Compass Skills

Req 3b — Taking a Compass Bearing

3b.
In the field, show how to take a compass bearing and follow it.

Knowing what a compass is means nothing if you cannot use it to get from Point A to Point B through unmarked terrain. Taking a bearing — and then walking that bearing accurately — is the single most fundamental orienteering skill. Master this, and every other technique in this badge builds on top of it.

What Is a Bearing?

A bearing is a direction expressed as a number of degrees from north, measured clockwise. North is 0° (or 360°). East is 90°. South is 180°. West is 270°. If someone tells you to “walk a bearing of 135°,” they mean head southeast — exactly halfway between south and east.

Taking a Bearing from a Map

This is the process you will use constantly during orienteering events. You know where you are on the map and where you want to go, and you need the compass to tell you which direction to walk.

  1. Place the compass on the map so the baseplate edge connects your current position to your destination. The direction-of-travel arrow should point toward where you want to go.
  2. Rotate the bezel until the orienting lines inside the housing are parallel to the north-south grid lines on the map, with the orienting arrow pointing toward the top of the map (north).
  3. Read the bearing at the index line where the bezel meets the direction-of-travel arrow.
  4. Pick up the compass. Hold it flat in front of you and turn your whole body until the red end of the magnetic needle sits inside the orienting arrow (this is called “putting red in the shed”).
  5. Look up along the direction-of-travel arrow and pick a visible landmark — a distinctive tree, a rock, a fence post.
  6. Walk to that landmark, then repeat: hold the compass, align the needle, pick the next landmark.

Taking a Field Bearing

Sometimes you see something in the landscape — a hilltop, a building, a distinctive tree — and want to know what bearing it is from your position.

  1. Hold the compass flat at waist level with the direction-of-travel arrow pointing at the feature.
  2. Rotate the bezel until the red end of the needle sits inside the orienting arrow.
  3. Read the bearing at the index line. That is the bearing from you to that feature.
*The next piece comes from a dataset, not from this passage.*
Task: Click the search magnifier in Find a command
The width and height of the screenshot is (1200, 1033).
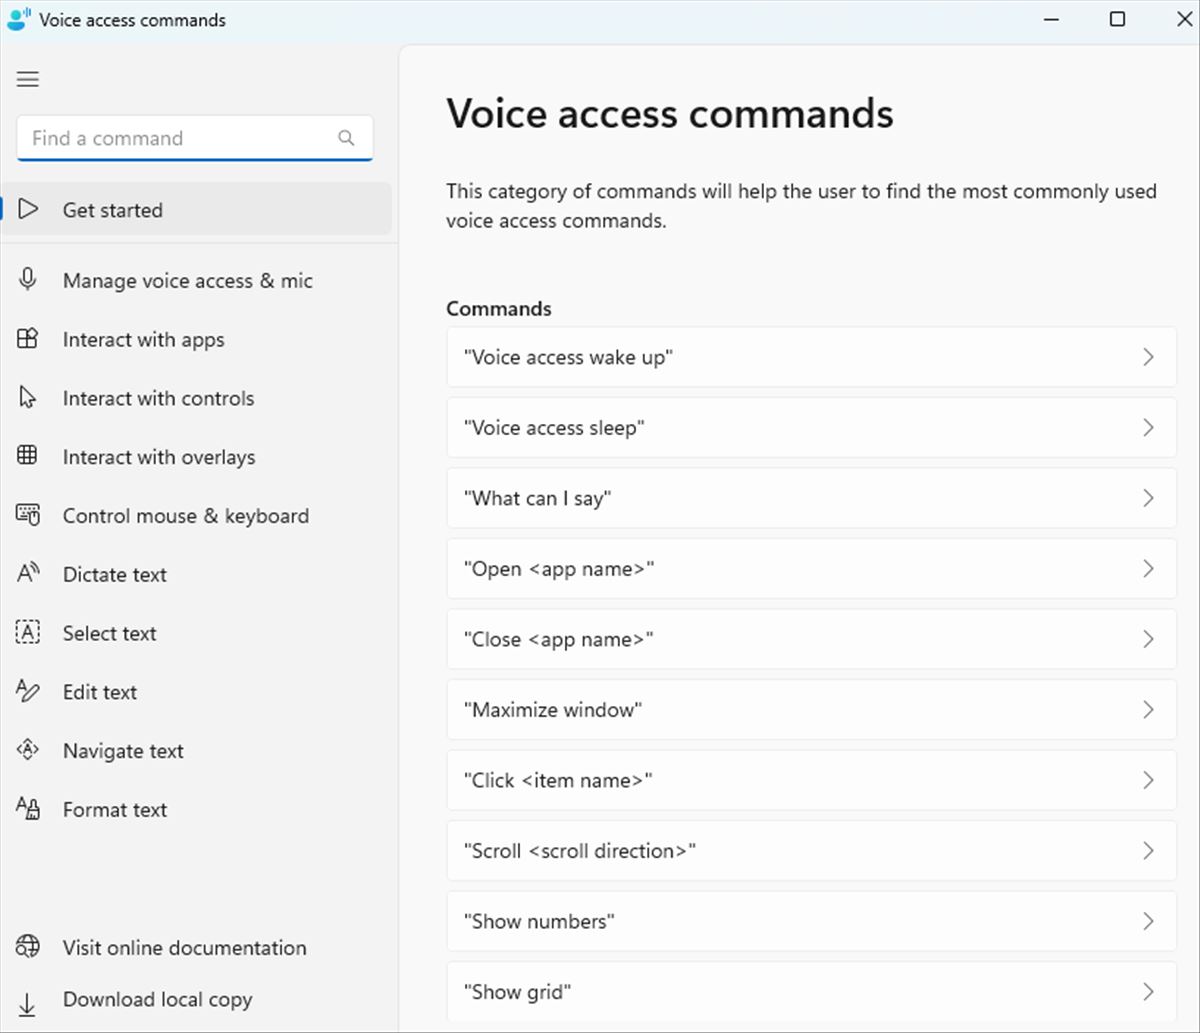Action: click(x=346, y=138)
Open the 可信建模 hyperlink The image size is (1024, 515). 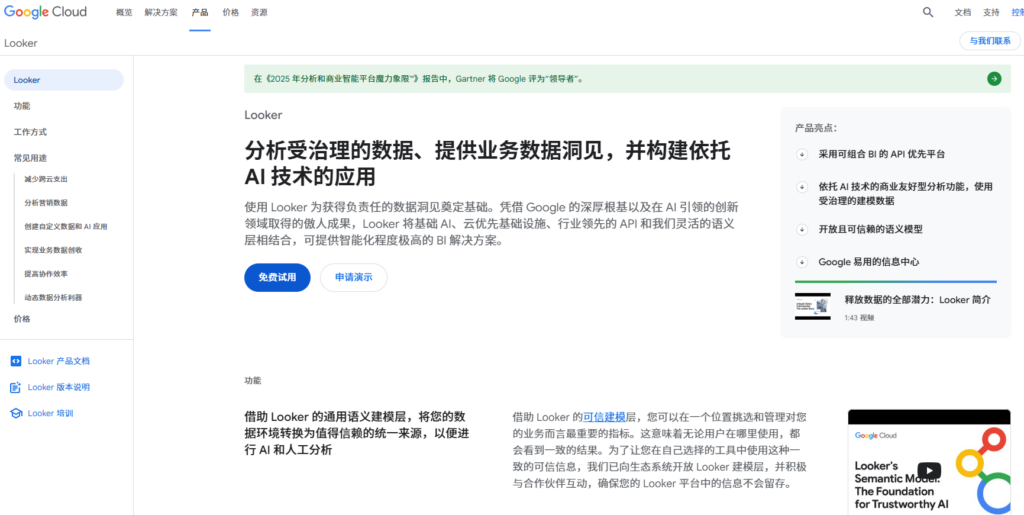point(604,417)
This is useful for identifying features on a map (“that hill is at 230° from me”) and for triangulating your position when you are unsure where you are.

Three-step diagram showing how to take a compass bearing: placing compass on map connecting two points, rotating the bezel to align orienting lines with grid lines, and holding the compass level with the needle aligned inside the orienting arrow while sighting a landmark

Following a Bearing Accurately

Taking the bearing is the easy part. Walking it through dense forest without drifting is where most beginners struggle. Here are techniques that keep you on course:

Leapfrogging with a Buddy

If you are orienteering with a partner (as required by Scouting America Youth Protection policies), send your buddy ahead along your bearing line. When they reach a landmark, walk to them and repeat. Two people leapfrogging stay on a straight line much better than one person walking alone.

Aiming Off

If your destination is on a linear feature (a trail, a stream, a fence), deliberately aim a few degrees to one side. When you hit the feature, you know which direction to turn. If you aimed straight and missed, you would not know whether to go left or right. This technique is covered more deeply in Req 6c — Navigation Techniques.

Counting Paces

Combine your bearing with a pace count (covered in Req 5) to know not just which direction but how far you have traveled. Together, bearing and pace count give you a position fix in featureless terrain.